Défis:
1. Recopiez le passage de l'extrait sur l'avenir numérique qui va de « Un temps où les cyberattaques » à « ou d’États voyous. », en substituant « pirates informatiques » à « hackers ».
2. Reprenez l'extrait sur l'avenir numérique et poursuivez-le après sa dernière phrase.

Extrait à lire:
--

Un temps où les humains devront obligatoirement et essentiellement être gracieusement dotés d’un passeport de vie en société tout à l’image de celui du régime totalitaire chinois actuel de Xi Jinping. Dans un avenir rapproché, ce sera un passeport numérique prenant la forme de puces électroniques sous-cutanées offrant un nombre prédéterminé et surtout mérité de crédits sociaux. Grâce aux nouvelles technologies de reconnaissance faciale nous aurons une humanité protégée … et soumise à un destin sclérosant et scrupuleusement préprogrammé afin d’assurer la pérennité de régimes impitoyables qui continuent de carburer avec force aux énergies fossiles de la duperie, de la peur et de la violence.
Un temps où les cyberattaques de fieffés fourbes forbans se multiplieront et ne cesseront de mettre en péril les données confidentielles et sensibles de nos vies ainsi que celles de nos infrastructures et nos institutions. Ces hordes de hackers incarneront la nouvelle génération de corsaires du numérique à la solde de groupes criminels ou d’États voyous.
Ce temps effiloche déjà le fil cassé de nos horizons. Les humains seront bientôt casés dans un univers virtuel, constamment abreuvés et nourris aux mamelles contrôlantes de réseaux sociaux invasifs et obnubilés par une joviale et rassurante bien-pensance et une novlangue aseptisée à souhait. Ils auront la tête bien engoncée dans leur casque de réalité virtuelle et le cerveau encapsulé conformément à d’alléchants paradigmes trompeurs et absents de réelles finalités. Ainsi, au nom du contrôle et de la sacro-sainte sécurité, le Genre humain se verra alors échantillonné, digitalisé, codifié et marchandisé à travers les dédales abscons d’un système économique dévastateur et taré de l’intérieur et pour lequel, comme l’affirmait l’économiste Olivier Passet : « Seuls les fous (et les économistes) croient à une croissance sans fin ».

--

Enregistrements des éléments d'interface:
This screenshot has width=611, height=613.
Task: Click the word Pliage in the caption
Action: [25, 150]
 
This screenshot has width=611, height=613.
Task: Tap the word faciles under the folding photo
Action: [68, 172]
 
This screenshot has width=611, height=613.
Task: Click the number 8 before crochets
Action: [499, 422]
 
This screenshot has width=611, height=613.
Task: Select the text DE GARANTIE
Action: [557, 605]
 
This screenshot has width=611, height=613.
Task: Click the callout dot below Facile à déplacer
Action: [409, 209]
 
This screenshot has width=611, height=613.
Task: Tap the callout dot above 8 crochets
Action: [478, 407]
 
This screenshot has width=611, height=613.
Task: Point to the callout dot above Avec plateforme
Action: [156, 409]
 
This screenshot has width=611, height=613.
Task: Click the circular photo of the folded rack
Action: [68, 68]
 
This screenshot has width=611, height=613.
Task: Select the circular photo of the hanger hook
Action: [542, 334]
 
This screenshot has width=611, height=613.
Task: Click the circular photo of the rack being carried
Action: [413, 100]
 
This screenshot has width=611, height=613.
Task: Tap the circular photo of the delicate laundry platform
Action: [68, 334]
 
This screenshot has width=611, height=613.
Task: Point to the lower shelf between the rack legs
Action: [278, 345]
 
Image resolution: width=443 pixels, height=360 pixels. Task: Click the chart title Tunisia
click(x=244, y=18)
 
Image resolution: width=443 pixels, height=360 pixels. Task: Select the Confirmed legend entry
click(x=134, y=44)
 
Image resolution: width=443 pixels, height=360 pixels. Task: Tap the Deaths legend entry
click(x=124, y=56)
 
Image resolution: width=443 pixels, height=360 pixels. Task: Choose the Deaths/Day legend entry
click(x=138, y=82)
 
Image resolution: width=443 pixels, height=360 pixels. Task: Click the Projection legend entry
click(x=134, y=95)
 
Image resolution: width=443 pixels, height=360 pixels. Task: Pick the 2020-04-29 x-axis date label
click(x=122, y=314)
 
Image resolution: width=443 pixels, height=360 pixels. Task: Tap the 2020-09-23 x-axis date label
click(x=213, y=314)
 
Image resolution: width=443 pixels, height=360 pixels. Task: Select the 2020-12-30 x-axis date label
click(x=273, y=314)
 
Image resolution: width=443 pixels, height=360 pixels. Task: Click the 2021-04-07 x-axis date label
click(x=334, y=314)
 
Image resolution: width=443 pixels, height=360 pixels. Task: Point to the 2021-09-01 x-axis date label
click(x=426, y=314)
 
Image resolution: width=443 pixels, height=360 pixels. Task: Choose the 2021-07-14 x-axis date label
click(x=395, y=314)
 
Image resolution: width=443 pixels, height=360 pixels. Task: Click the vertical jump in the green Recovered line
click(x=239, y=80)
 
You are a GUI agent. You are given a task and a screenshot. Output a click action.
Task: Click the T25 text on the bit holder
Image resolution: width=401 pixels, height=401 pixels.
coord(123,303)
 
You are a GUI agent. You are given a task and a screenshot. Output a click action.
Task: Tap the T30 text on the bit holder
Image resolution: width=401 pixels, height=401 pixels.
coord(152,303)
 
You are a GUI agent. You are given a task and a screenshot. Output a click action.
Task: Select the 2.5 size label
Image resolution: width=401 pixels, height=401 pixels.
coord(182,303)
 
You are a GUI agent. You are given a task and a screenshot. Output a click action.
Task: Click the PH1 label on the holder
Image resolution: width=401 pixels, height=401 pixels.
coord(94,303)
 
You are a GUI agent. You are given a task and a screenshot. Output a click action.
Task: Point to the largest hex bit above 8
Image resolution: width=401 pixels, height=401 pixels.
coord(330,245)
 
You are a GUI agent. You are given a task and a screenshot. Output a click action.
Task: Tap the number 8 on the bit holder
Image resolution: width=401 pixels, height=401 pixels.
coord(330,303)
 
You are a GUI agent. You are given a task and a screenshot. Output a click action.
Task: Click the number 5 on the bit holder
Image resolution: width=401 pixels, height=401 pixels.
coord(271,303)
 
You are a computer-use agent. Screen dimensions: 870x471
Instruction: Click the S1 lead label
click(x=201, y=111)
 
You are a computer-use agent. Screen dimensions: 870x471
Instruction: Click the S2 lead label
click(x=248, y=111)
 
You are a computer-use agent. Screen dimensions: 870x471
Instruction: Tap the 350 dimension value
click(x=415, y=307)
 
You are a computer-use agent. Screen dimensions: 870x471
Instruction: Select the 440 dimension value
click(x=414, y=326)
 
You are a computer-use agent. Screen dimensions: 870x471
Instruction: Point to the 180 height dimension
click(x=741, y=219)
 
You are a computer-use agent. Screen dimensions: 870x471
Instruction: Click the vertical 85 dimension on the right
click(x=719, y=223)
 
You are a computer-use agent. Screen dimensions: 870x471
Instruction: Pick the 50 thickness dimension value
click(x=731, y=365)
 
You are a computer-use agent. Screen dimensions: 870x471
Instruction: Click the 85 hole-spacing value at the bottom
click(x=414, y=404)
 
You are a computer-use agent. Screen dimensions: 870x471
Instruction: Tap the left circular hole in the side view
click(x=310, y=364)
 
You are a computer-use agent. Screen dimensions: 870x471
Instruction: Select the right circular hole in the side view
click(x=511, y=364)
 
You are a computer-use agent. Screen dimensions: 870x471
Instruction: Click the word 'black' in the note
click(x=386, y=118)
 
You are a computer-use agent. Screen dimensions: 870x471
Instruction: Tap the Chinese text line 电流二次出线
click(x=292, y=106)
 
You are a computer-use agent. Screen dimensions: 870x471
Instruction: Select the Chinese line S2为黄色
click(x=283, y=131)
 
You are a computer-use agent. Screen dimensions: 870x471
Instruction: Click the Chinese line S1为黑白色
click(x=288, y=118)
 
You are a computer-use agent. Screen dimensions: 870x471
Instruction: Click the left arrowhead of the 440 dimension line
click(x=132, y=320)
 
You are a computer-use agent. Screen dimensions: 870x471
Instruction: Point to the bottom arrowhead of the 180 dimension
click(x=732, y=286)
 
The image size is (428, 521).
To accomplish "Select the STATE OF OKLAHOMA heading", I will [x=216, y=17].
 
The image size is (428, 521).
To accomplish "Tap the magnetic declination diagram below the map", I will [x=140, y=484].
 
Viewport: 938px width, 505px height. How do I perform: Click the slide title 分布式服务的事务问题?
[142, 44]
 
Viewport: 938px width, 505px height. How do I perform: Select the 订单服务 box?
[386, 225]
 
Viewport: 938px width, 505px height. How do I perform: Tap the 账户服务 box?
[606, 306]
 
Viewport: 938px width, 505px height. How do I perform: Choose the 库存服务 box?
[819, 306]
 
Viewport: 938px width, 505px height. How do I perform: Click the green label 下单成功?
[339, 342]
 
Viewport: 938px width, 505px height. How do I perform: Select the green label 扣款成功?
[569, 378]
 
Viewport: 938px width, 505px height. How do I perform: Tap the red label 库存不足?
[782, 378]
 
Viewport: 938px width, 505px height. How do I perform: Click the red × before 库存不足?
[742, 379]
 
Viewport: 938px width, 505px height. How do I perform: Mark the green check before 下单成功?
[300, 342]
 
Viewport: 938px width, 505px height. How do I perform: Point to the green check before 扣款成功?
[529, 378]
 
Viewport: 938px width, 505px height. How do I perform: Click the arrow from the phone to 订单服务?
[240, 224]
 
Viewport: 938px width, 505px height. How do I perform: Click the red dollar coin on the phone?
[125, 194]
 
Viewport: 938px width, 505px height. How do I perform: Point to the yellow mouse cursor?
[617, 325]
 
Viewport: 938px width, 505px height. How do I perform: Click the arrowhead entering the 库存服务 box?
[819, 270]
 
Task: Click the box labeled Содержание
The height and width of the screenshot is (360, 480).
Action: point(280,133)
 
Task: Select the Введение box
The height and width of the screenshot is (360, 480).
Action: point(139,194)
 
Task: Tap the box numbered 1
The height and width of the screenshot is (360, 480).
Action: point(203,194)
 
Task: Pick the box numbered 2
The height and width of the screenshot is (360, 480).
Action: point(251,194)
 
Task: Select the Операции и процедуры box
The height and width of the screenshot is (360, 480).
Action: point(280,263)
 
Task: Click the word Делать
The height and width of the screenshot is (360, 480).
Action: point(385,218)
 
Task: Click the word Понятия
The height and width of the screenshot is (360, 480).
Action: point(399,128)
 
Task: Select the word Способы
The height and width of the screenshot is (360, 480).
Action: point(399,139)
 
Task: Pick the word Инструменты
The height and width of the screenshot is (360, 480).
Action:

--

Réponses finales:
1.
Un temps où les cyberattaques de fieffés fourbes forbans se multiplieront et ne cesseront de mettre en péril les données confidentielles et sensibles de nos vies ainsi que celles de nos infrastructures et nos institutions. Ces hordes de pirates informatiques incarneront la nouvelle génération de corsaires du numérique à la solde de groupes criminels ou d’États voyous.

2.
Ce temps où les humains, condamnés à demeurer de perpétuels fœtus, se retrouveront tout recroquevillés dans leur petit cocon confort et bien campés dans leurs coussinets achetés à crédit et livrés par des « amazones volantes », interdits de paroles et aux idéaux chloroformés, sans véritable destination, privés de leurs racines et fermement embastillés par la nouvelle doctrine plénipotentiaire de l’instantanéité pénitentiaire. Ils seront aveuglés par des nuées d’illusions ludiquement concoctées et judicieusement dystopiques. Ils se sentiront inlassablement déroutés, privés de boussole et à la terrible merci de courants idéologiques délibérément confus et oppressants, mais néanmoins toujours salvateurs pour le système. Ce temps tragique et asphyxiant pour nos libertés oxygénera les idéologies des droites extrémistes fascistes en ascension fulgurante et il essaiera de gazer le souffle des dernières démocraties qui tentent tant bien que mal de se maintenir debout et vivantes.
L’humanité assistera alors non pas au retour de l’Ère de la Vierge ou à la fin de celle du Verseau, mais elle sera plutôt assise sur un banc fragile et se tenant aux premières loges pour saluer l’avènement de l’Ère de la Catastrophe. Elle sera par la suite garrochée, voire propulsée à vive allure, et sans son consentement, vers des destinations non souhaitées et inconnues !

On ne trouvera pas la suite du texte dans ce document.